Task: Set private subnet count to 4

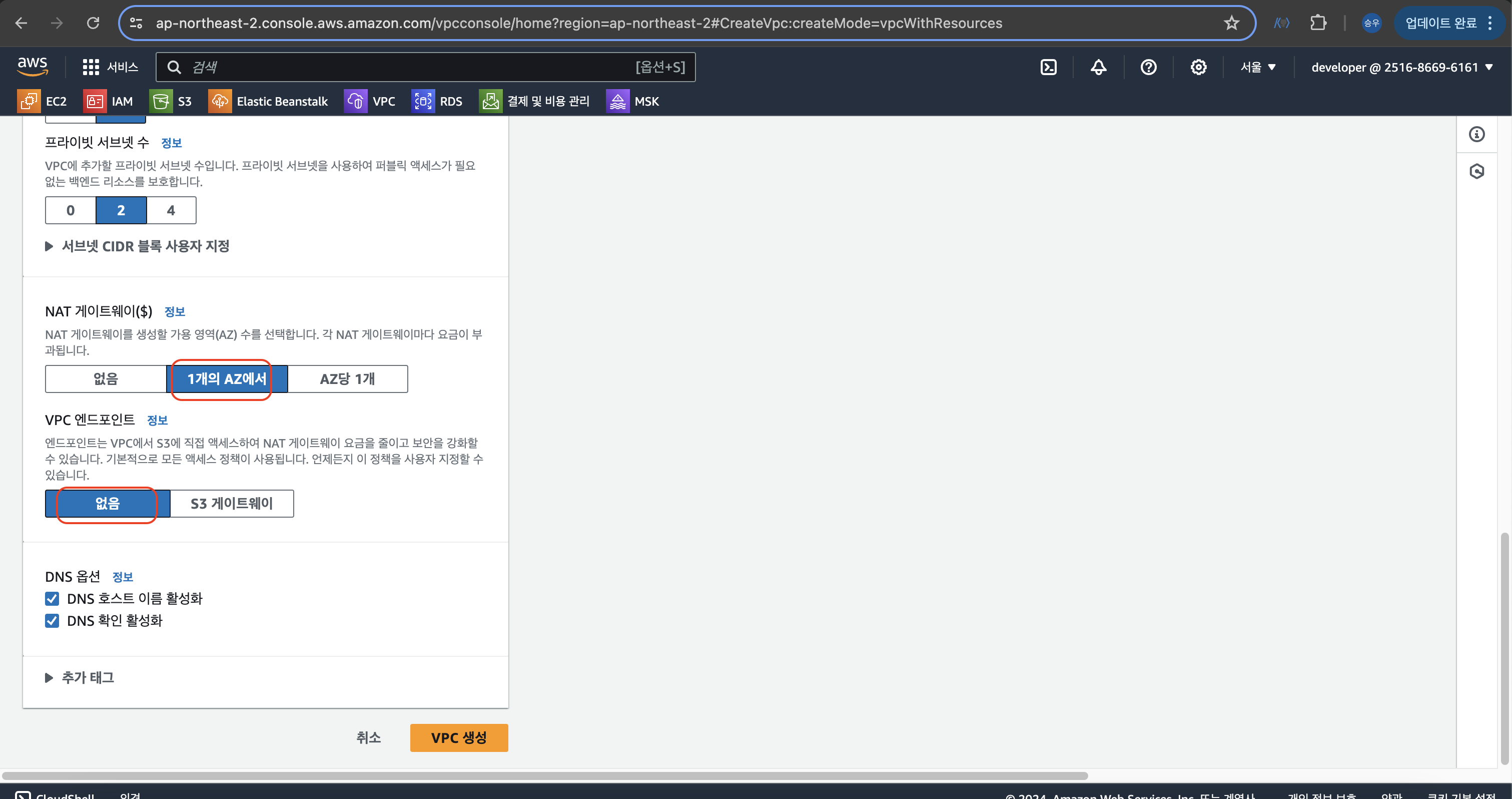Action: tap(171, 210)
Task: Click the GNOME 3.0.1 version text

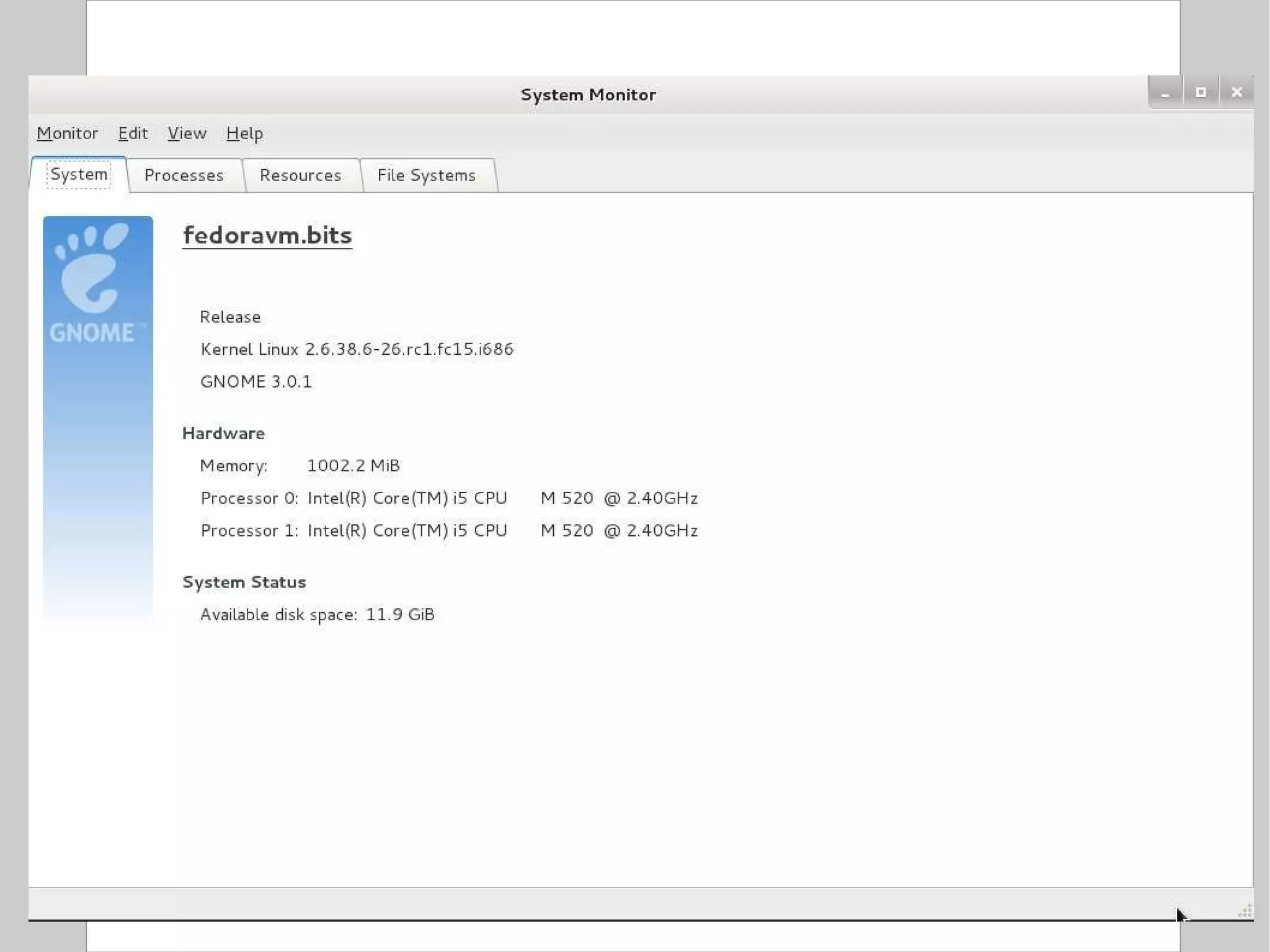Action: (x=255, y=381)
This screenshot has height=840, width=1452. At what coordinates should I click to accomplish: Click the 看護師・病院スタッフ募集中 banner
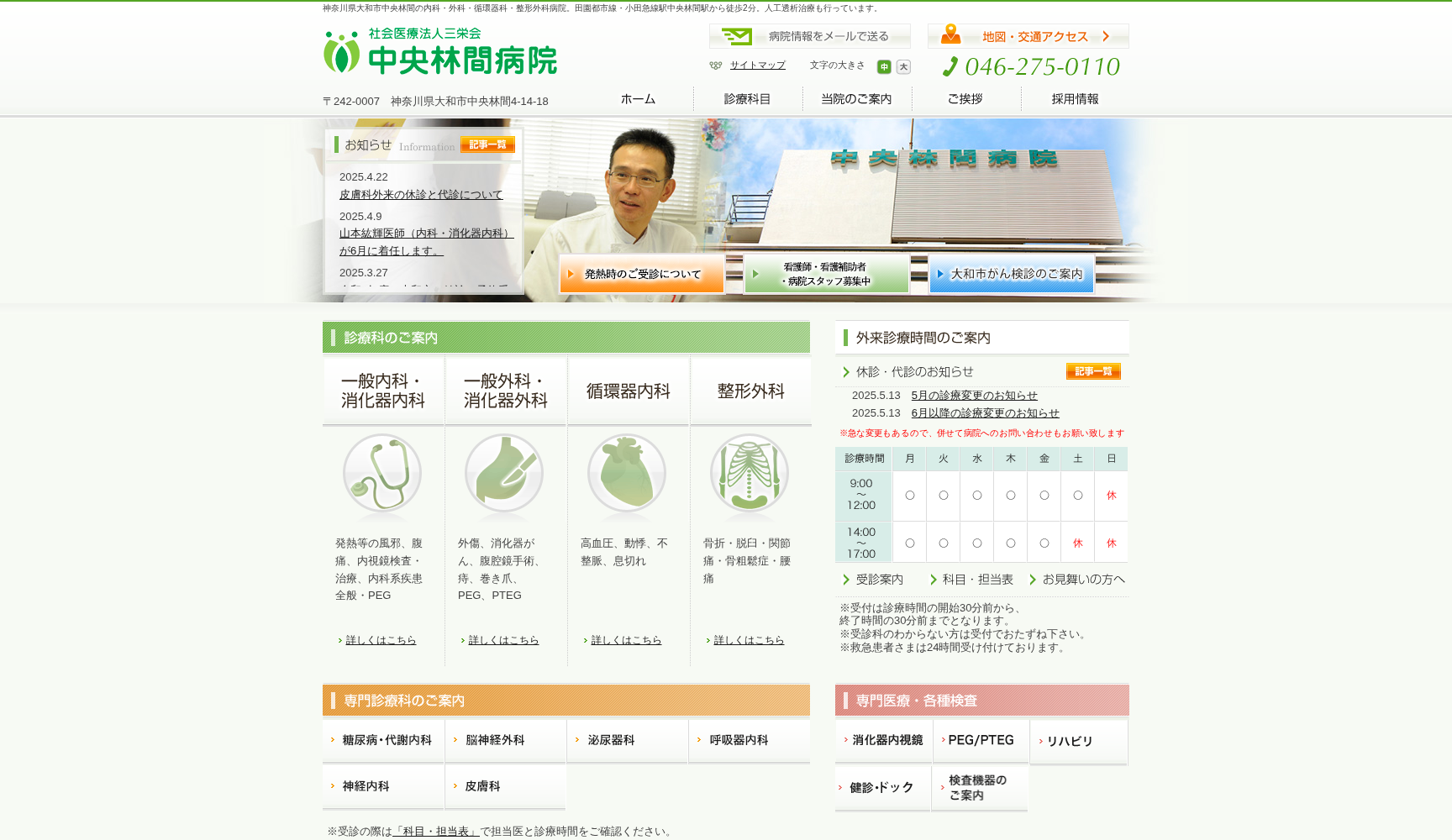[826, 274]
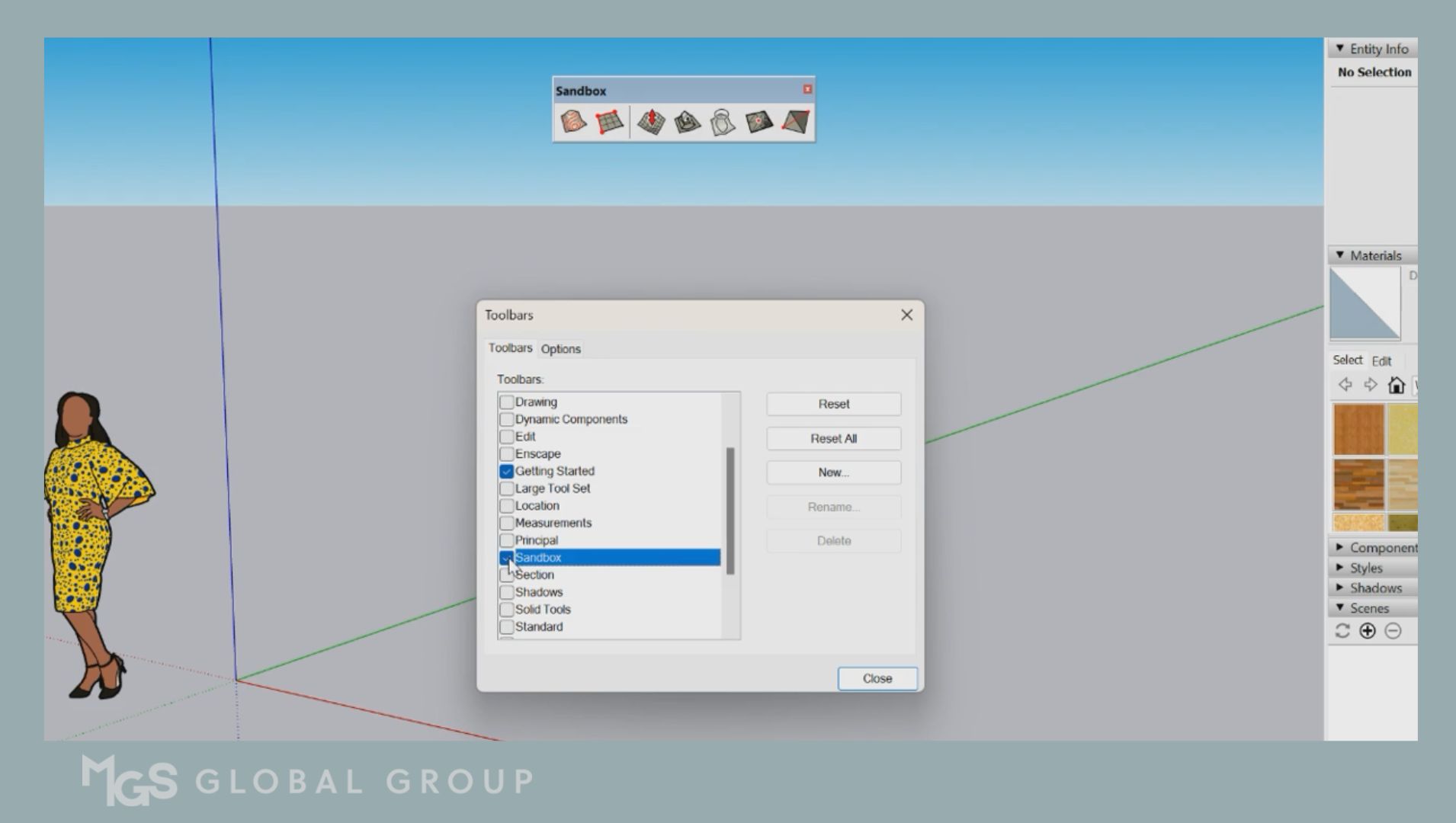The height and width of the screenshot is (823, 1456).
Task: Activate the Drape tool
Action: click(x=721, y=122)
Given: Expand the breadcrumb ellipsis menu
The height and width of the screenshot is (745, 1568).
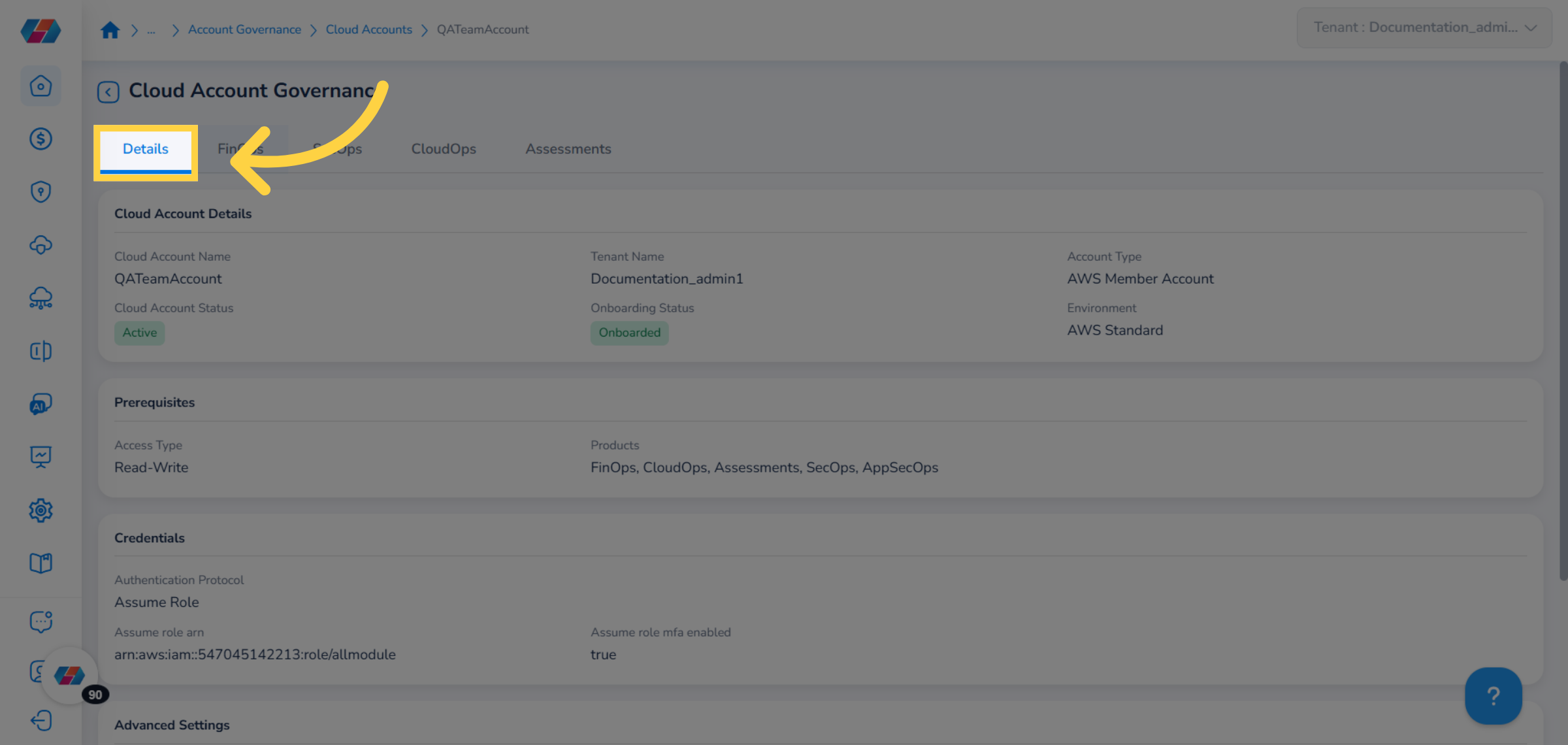Looking at the screenshot, I should (x=151, y=29).
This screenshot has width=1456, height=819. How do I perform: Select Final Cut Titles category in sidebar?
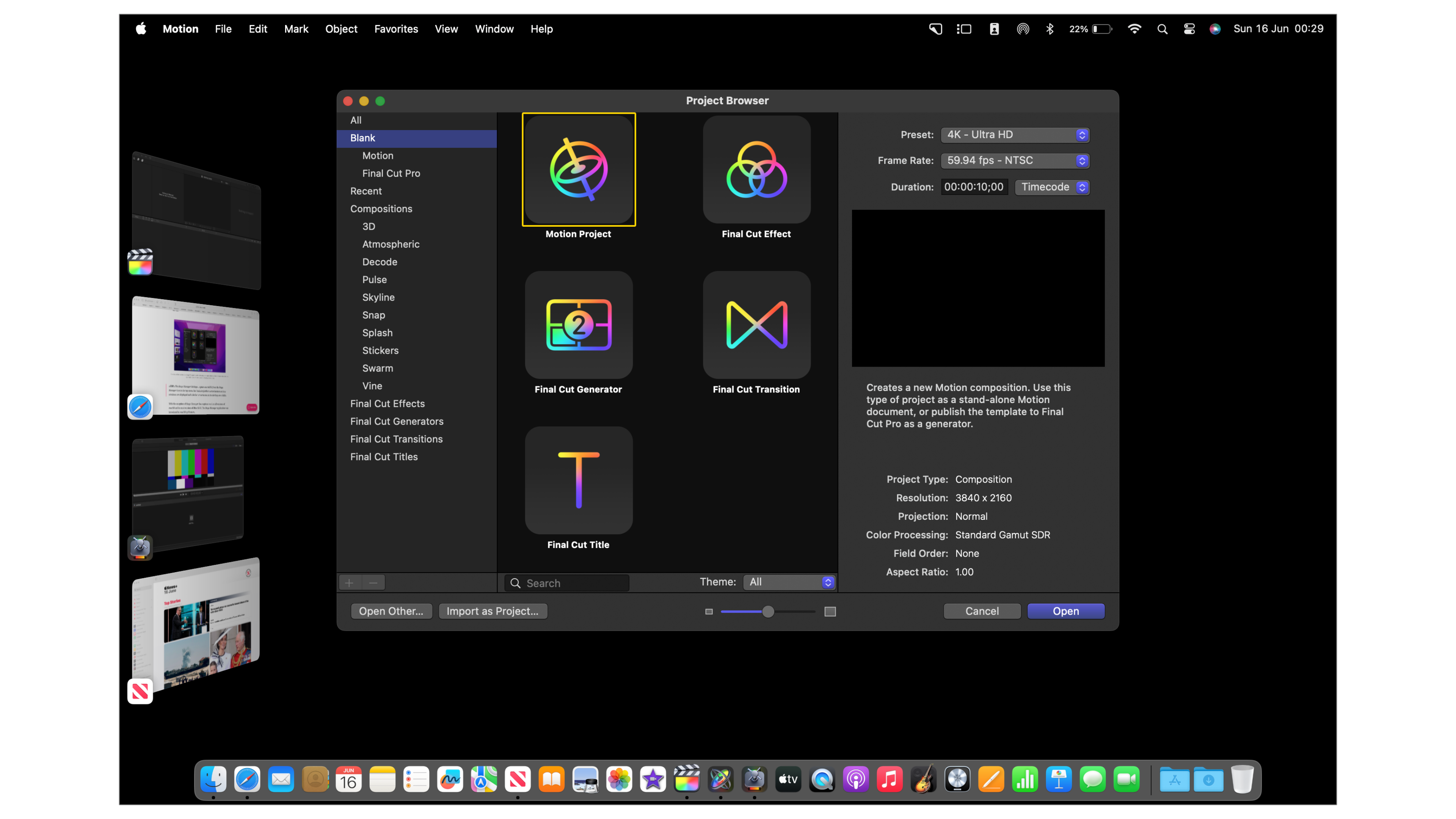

■ Assigned task ■
Without including any picture, set down the listing above exactly as it appears.

■ Response to the exercise ■
Task: Set private subnet count to 4

Action: tap(171, 210)
Task: Click the GNOME 3.0.1 version text

Action: (x=255, y=381)
This screenshot has height=840, width=1452. At what coordinates should I click to accomplish: Click the 看護師・病院スタッフ募集中 banner
[826, 274]
The height and width of the screenshot is (823, 1456).
Task: Activate the Drape tool
Action: click(x=721, y=122)
Given: Expand the breadcrumb ellipsis menu
The height and width of the screenshot is (745, 1568).
Looking at the screenshot, I should (x=151, y=29).
This screenshot has width=1456, height=819. How do I perform: Select Final Cut Titles category in sidebar?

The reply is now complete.